The Tang lab (University of Chicago, Illinois) has a deep interest in the structure and function of Insulin Degrading Enzyme (IDE), a zinc metalloprotease with a role in insulin and amyloid β degradation and known to be a significant factor in the pathophysiology of conditions such as Diabetes mellitus and Alzheimer’s disease. Previous structural studies showed that IDE forms dimers that can assume two distinct and functionally significant conformations. Substrate recognition occurs in an enclosed catalytic site formed by the dimerized IDE mostly via electrostatic interactions and size and shape complementarity. Catalytically important open conformations have been difficult to study using crystallography. The Tang lab used a combination of cryoEM, X-ray crystallography, Hydrogen-Deuterium exchange coupled Mass Spectrometry (HDX-MS), and SAXS to elucidate key mechanistic details. Four heretofore unknown and distinct conformations were determined using cryoEM strongly suggesting that substrate recognition and capture are contingent on the openness of IDE conformation.

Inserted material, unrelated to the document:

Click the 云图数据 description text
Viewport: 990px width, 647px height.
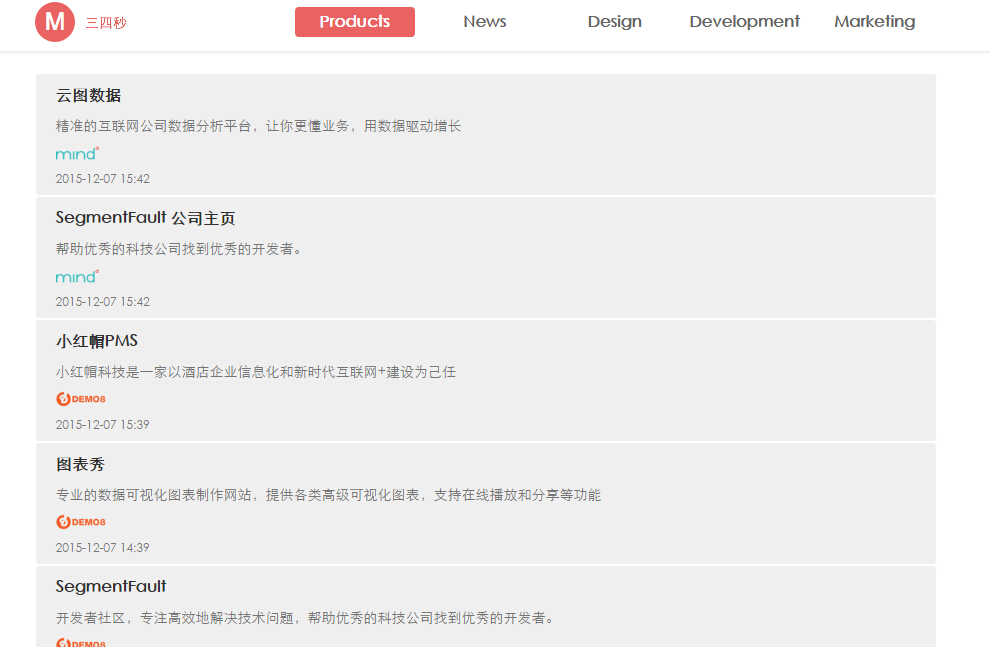258,126
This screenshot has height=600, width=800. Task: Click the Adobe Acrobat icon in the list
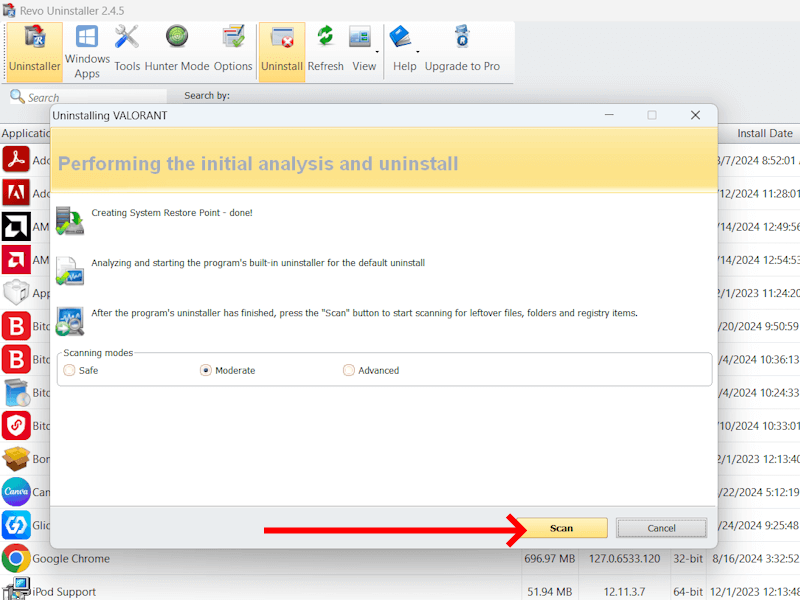click(14, 158)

Equilibrium SAXS showed that while IDE dimers exist in equilibrium between open and closed conformations, the presence of substrate conformationally restricts IDE to the partially closed or closed state. The question therefore was whether the enzymatic rate of ~ 2 per second determined by enzyme kinetic analysis was attributable to the rate of conformational opening and closing of IDE. BioCAT has been a pioneer in the development of microfluidic mixers usable for time-resolved SAXS measurements. One such development is the laminar flow mixer which provides access to time-regimes in the millisecond to several seconds. The change in conformation from open to closed is represented by a significant difference in the radius of gyration (Rg)(Fig.8). Fast mixing with insulin and monitoring the change in Rg showed that the rate of transition from high to low Rg was compatible with the aforementioned catalytic rate of ~ 2 per second (Fig.9). This project is an illustration of SAXS’s place in scenarios where a multidisciplinary approach is mandated by the complexity of questions that cannot be conclusively answered using any one technique.
See: Zhang Z, Liang WG, Bailey LJ, Tan YZ, Wei H, Wang A, Farcasanu M, Woods VA, McCord LA, Lee D, Shang W, Deprez-Poulain R, Deprez B, Liu DR, Koide A, Koide S, Kossiakoff AA, Li S, Carragher B, Potter CS, Tang WJ. “Ensemble cryoEM elucidates the mechanism of insulin capture and degradation by human insulin degrading enzyme,” eLife 2018, 7:e33572 PMCID: PMC5910022, DOI: 10.7554/eLife.33572.